**Exercise instructions:** Before you reproduce the entries that follow, strip out any image they contain and keep the rest exact.

== Given records ==

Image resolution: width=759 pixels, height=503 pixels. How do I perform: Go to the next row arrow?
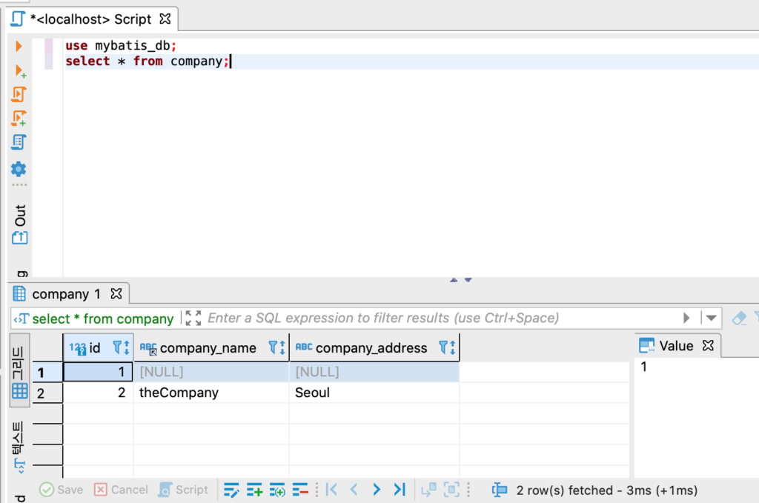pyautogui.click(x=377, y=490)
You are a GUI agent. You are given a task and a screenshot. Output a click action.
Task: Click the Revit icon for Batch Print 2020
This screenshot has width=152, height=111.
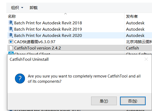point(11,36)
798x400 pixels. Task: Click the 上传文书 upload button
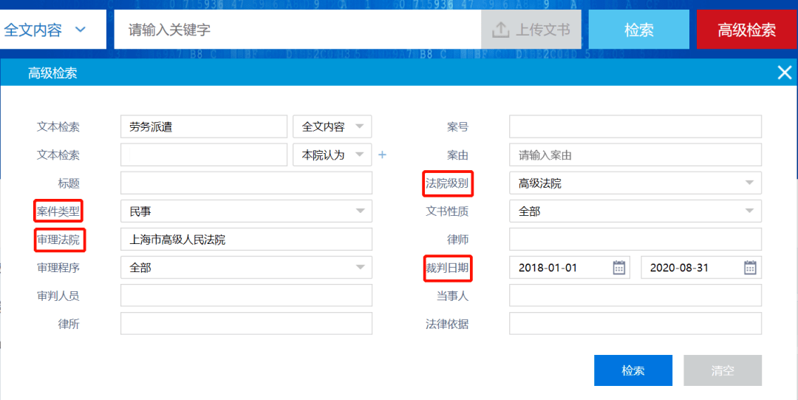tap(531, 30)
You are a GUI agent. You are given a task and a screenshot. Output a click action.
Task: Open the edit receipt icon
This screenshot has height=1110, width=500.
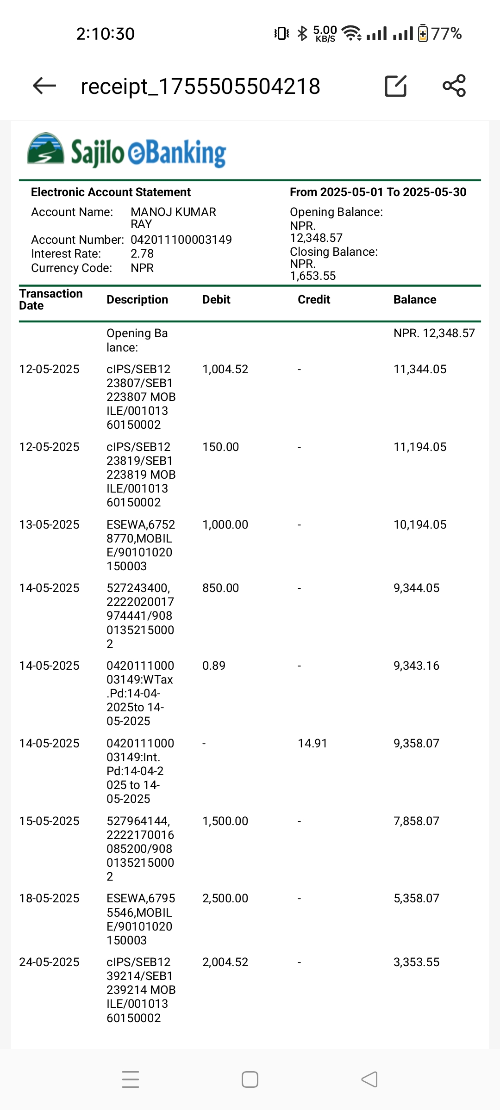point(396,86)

===

**Solution below:**
Image resolution: width=759 pixels, height=503 pixels. How do I perform: Go to the next row arrow?
pyautogui.click(x=377, y=490)
You are a GUI agent. You are given a task and a screenshot. Output a click action.
Task: Click the Revit icon for Batch Print 2020
This screenshot has width=152, height=111.
point(11,36)
798x400 pixels. Task: Click the 上传文书 upload button
tap(531, 30)
You are a GUI agent. You are given a task and a screenshot. Output a click action.
Task: Open the edit receipt icon
This screenshot has height=1110, width=500.
point(396,86)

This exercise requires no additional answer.